Così finisce anche questa storia, ovviamente con un tema che è la mia ossessione del momento.

Mi era capitato solo una volta di scrivere una sottospecie di thriller psicologico – associare questo genere alla fanfiction poi mi fa più ridere che altro XD – comunque ho scoperto che mi piace tentare di riannodare i fili di una trama che si è sciolta nei capitoli precedenti.

Ovviamente, non sono certa di esserci riuscita. Perciò se qualcosa non dovesse essere chiaro, aggiungerò qualche spiegazione modificando le note.

Per ora me ne sto tranquilla nel mio angolino di rete col buon proposito di pubblicare presto qualche altra storia.

Buona lettura J

 

 

Capitolo 3

 

Sasuke aveva trascorso qualche giorno completamente rinchiuso in camera, senza nemmeno aprire bocca, eccetto per assaggiare frutta rigorosamente estiva o per mormorare qualche no privo di energia, solo a volte rabbioso.

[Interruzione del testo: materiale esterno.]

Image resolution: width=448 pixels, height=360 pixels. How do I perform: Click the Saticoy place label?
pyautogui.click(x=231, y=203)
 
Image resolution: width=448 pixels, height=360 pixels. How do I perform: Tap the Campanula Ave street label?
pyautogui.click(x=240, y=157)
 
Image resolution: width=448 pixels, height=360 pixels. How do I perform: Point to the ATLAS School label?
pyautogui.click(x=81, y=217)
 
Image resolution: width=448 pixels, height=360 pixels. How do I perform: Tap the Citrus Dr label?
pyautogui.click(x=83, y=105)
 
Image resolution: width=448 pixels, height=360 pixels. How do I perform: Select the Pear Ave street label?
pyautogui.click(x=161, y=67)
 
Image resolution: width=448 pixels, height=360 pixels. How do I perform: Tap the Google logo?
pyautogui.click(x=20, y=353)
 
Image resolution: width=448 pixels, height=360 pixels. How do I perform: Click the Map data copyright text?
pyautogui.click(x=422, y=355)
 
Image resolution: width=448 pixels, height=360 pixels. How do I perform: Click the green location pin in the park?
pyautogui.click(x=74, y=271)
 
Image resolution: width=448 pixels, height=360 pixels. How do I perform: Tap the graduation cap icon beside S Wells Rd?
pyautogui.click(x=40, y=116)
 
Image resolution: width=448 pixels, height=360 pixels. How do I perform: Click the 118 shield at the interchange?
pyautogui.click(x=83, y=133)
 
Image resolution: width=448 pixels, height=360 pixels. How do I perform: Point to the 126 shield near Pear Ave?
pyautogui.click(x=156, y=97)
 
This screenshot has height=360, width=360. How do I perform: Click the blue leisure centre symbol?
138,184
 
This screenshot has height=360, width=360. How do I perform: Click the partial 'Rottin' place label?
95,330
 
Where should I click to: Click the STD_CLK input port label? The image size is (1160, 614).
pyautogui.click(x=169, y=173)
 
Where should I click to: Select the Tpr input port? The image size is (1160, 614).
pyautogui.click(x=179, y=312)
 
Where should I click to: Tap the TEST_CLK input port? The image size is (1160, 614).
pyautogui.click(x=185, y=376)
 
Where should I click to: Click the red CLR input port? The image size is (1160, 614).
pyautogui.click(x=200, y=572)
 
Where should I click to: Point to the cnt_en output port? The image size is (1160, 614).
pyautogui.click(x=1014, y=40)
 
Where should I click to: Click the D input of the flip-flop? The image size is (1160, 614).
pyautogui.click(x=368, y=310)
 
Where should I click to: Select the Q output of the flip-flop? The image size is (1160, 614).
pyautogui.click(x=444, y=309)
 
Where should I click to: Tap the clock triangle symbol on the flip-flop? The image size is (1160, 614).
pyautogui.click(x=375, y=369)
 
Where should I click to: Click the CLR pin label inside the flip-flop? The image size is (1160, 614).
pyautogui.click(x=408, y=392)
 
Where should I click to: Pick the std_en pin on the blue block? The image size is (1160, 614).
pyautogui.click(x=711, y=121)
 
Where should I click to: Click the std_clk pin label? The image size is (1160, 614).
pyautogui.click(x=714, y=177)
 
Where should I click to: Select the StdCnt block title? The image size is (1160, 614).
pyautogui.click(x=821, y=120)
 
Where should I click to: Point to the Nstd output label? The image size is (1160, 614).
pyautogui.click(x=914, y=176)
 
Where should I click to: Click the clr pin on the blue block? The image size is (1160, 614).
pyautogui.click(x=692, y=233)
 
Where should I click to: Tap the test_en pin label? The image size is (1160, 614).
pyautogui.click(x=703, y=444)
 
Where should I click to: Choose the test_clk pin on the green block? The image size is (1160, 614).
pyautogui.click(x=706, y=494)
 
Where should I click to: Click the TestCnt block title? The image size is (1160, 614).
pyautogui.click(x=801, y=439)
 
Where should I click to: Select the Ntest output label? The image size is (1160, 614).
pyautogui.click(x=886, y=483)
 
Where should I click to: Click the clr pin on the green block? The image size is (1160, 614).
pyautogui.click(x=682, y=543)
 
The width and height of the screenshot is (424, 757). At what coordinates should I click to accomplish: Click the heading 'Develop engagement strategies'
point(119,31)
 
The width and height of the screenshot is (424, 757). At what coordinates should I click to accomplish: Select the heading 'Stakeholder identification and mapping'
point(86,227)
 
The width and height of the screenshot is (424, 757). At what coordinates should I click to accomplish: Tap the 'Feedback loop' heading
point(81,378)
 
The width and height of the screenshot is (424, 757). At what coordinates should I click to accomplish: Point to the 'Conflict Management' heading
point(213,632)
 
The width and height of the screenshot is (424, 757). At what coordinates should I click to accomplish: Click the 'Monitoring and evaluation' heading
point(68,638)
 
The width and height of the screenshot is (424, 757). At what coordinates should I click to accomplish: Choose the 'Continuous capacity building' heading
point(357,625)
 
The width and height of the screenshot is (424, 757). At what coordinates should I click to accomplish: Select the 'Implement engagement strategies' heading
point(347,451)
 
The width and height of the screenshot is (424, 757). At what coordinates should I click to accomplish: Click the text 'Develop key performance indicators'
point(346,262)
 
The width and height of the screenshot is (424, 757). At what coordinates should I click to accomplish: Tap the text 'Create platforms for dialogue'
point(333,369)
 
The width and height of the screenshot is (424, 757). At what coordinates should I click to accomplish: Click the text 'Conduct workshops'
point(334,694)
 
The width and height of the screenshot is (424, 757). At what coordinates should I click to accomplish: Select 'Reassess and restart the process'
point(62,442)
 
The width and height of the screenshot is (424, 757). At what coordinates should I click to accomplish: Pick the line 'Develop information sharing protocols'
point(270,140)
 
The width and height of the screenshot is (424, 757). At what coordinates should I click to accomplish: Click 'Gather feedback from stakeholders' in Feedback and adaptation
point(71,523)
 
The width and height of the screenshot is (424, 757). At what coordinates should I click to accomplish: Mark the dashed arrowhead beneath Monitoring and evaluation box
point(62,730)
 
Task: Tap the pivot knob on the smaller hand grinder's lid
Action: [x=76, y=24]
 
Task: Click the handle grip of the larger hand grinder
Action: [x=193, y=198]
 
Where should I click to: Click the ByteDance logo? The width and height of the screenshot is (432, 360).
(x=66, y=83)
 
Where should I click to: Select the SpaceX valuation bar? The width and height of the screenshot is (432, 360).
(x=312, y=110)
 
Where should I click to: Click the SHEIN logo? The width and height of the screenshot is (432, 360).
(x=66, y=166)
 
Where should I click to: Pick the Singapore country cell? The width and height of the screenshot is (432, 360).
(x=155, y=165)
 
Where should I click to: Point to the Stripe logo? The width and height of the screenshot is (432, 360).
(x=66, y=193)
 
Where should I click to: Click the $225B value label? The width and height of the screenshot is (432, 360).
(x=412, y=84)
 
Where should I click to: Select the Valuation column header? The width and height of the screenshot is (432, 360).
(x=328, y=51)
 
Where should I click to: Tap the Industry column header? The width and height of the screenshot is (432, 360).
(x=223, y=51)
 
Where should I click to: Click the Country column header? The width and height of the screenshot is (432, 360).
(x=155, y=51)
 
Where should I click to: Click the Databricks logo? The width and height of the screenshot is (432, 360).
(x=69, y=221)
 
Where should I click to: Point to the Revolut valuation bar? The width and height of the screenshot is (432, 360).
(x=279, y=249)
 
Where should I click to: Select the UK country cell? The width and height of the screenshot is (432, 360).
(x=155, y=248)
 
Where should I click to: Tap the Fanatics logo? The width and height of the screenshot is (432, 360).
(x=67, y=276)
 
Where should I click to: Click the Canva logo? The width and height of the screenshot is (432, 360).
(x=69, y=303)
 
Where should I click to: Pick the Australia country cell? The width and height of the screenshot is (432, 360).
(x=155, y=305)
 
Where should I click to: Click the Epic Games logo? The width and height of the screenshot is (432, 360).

Pecora, tigre, drago. Poi incroci le dita.

Qualcuno l’aveva incastrato con una tecnica particolare, sottile. Era diventata la sua verità senza che lui nemmeno se ne accorgesse. Liberarsi dell’estate l’avrebbe aiutato ad annullare la tecnica, eppure la sua natura gli sfuggiva ancora.

Se ti liberi di Itachi, sparisce anche l’estate. È colpa sua se fa tanto caldo.

Era stato Itachi a creare l’illusione di un’estate perpetua.

Qualcuno aveva creato un clone oscuro di Itachi? Forse quando lui era in coma, forse… qualcuno aveva moltiplicato le realtà e l’aveva incastrato in una vaghissima illusione?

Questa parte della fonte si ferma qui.